### WHAT IS EXPECTED
Convert the records from the line with "I want to click on time-tick-label: 21, so" to the line with "annotations: max=31 is" into a Markdown table with the columns No. and Text, one row per line, leaving out blank lines.

[[ DATA TO USE open ]]

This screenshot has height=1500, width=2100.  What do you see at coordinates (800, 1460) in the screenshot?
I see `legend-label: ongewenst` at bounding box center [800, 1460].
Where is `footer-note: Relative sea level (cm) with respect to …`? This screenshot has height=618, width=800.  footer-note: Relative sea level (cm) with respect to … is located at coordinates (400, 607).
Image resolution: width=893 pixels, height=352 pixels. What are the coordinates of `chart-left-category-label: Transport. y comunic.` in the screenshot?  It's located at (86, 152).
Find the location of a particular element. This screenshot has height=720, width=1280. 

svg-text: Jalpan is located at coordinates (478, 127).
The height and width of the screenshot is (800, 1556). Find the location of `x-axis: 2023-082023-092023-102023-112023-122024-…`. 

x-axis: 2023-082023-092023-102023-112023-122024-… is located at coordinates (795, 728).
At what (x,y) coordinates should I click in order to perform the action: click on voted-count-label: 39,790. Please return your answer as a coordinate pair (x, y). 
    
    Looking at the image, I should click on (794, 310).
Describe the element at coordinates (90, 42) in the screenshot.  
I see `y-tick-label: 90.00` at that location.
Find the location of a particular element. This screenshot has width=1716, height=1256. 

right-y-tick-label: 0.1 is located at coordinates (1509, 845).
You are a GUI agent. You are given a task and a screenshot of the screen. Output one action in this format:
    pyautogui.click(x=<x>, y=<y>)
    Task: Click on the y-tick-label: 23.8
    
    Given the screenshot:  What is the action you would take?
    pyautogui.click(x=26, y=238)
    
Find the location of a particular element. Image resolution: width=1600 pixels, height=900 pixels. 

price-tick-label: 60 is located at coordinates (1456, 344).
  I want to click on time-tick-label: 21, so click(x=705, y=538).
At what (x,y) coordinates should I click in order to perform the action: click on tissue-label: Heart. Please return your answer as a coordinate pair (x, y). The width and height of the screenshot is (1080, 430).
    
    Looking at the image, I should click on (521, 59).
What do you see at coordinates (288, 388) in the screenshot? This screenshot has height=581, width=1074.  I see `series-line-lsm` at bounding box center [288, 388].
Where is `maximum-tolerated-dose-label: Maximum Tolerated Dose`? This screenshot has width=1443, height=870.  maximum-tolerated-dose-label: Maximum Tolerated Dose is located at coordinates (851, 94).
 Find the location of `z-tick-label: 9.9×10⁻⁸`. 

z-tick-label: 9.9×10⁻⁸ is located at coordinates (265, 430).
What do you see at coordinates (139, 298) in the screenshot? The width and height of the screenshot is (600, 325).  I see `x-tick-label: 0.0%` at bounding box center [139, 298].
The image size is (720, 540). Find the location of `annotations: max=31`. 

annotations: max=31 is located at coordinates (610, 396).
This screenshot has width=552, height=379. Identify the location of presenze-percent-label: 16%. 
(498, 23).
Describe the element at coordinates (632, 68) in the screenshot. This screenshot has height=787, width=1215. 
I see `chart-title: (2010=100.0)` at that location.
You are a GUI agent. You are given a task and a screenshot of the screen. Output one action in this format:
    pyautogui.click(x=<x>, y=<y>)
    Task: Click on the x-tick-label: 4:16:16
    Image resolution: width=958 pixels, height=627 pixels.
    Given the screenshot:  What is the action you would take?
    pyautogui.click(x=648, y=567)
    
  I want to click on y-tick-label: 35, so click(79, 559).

[[ DATA TO USE closed ]]

### RESPONSE TO THE EXERCISE
| No. | Text |
|---|---|
| 1 |   I want to click on time-tick-label: 21, so click(x=705, y=538). |
| 2 | At what (x,y) coordinates should I click in order to perform the action: click on tissue-label: Heart. Please return your answer as a coordinate pair (x, y). The width and height of the screenshot is (1080, 430). |
| 3 |     Looking at the image, I should click on (521, 59). |
| 4 | What do you see at coordinates (288, 388) in the screenshot? This screenshot has height=581, width=1074.  I see `series-line-lsm` at bounding box center [288, 388]. |
| 5 | Where is `maximum-tolerated-dose-label: Maximum Tolerated Dose`? This screenshot has width=1443, height=870.  maximum-tolerated-dose-label: Maximum Tolerated Dose is located at coordinates (851, 94). |
| 6 |  Find the location of `z-tick-label: 9.9×10⁻⁸`.  |
| 7 | z-tick-label: 9.9×10⁻⁸ is located at coordinates (265, 430). |
| 8 | What do you see at coordinates (139, 298) in the screenshot? The width and height of the screenshot is (600, 325).  I see `x-tick-label: 0.0%` at bounding box center [139, 298]. |
| 9 | The image size is (720, 540). Find the location of `annotations: max=31`.  |
| 10 | annotations: max=31 is located at coordinates (610, 396). |